I am currently teaching Introduction to Physical Geography (GEOG 103), GIS Analysis (GEOG 328), Mountain Meteorology Field School (GEOG 391), Coastal Meteorology Field School (GEOG 391) and Geocaching (GEOG 315). 

Past courses include: Introduction to Maps and GIS (GEOG 222), Global Environmental Change and the Human Response (GEOG 314), Cartography (GEOG 323), Disaster Management (GEOG 339); Hydrology (GEOG 370), Advanced Spatial Analysis and Spatial Statistics (GEOG 418), Field Studies in Coastal and Marine Resources (GEOG 453), From Microclimate to Climate Change Field School (GEOG 491), Exploring Hydrological Processes Field School (GEOG 491)


Current Projects:

[1] Decolonizing and Indigenizing the Clayoquot Sound Field Semester Curriculum (2018)

Towards better preparing settler instructors to deliver a more intentional decolonized and Indigenized teaching learning experience in the Clayoquot Sound Field Semester (Tla-o-qui-aht territory) for instructors, students and the community.

[2] Sooke Watershed Precipitation Array (2018)

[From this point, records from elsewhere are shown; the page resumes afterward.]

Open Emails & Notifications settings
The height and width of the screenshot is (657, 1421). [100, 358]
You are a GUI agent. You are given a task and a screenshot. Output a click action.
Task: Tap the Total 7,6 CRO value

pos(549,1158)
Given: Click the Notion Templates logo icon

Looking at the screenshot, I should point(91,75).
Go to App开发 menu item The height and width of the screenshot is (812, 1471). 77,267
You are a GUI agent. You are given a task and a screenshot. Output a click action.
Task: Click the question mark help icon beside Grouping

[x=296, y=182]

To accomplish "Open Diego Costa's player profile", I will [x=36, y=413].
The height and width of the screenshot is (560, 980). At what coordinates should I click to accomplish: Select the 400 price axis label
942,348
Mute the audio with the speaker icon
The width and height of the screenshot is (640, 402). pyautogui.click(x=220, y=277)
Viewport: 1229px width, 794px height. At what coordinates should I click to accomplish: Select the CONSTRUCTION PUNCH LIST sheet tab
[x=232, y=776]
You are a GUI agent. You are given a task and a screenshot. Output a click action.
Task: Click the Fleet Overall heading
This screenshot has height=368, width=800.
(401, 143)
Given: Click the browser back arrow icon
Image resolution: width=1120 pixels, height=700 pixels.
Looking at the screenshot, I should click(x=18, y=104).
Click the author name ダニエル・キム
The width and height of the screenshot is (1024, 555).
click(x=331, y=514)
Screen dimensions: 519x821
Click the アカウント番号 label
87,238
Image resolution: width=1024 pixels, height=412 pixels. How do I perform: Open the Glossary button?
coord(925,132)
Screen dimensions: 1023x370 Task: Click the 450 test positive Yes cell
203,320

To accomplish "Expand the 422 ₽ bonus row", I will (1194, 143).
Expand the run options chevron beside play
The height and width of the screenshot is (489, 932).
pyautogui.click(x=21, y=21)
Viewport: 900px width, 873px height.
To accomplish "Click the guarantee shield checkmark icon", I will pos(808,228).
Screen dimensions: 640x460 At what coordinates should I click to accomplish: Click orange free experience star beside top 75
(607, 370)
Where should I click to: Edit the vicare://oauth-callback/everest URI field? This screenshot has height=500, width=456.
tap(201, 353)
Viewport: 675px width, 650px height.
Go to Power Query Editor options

Towards improved understanding of hydrological inputs and their variability in the Sooke Watershed (drinking water source region for the Greater Victoria area), Vancouver Island, BC. Data collected from a network of 100 tipping bucket rain gauges and other hydrometeorological instrumentation will be used to better understand orographic enhancement gradients, interception, stem flow and canopy drip in the watershed.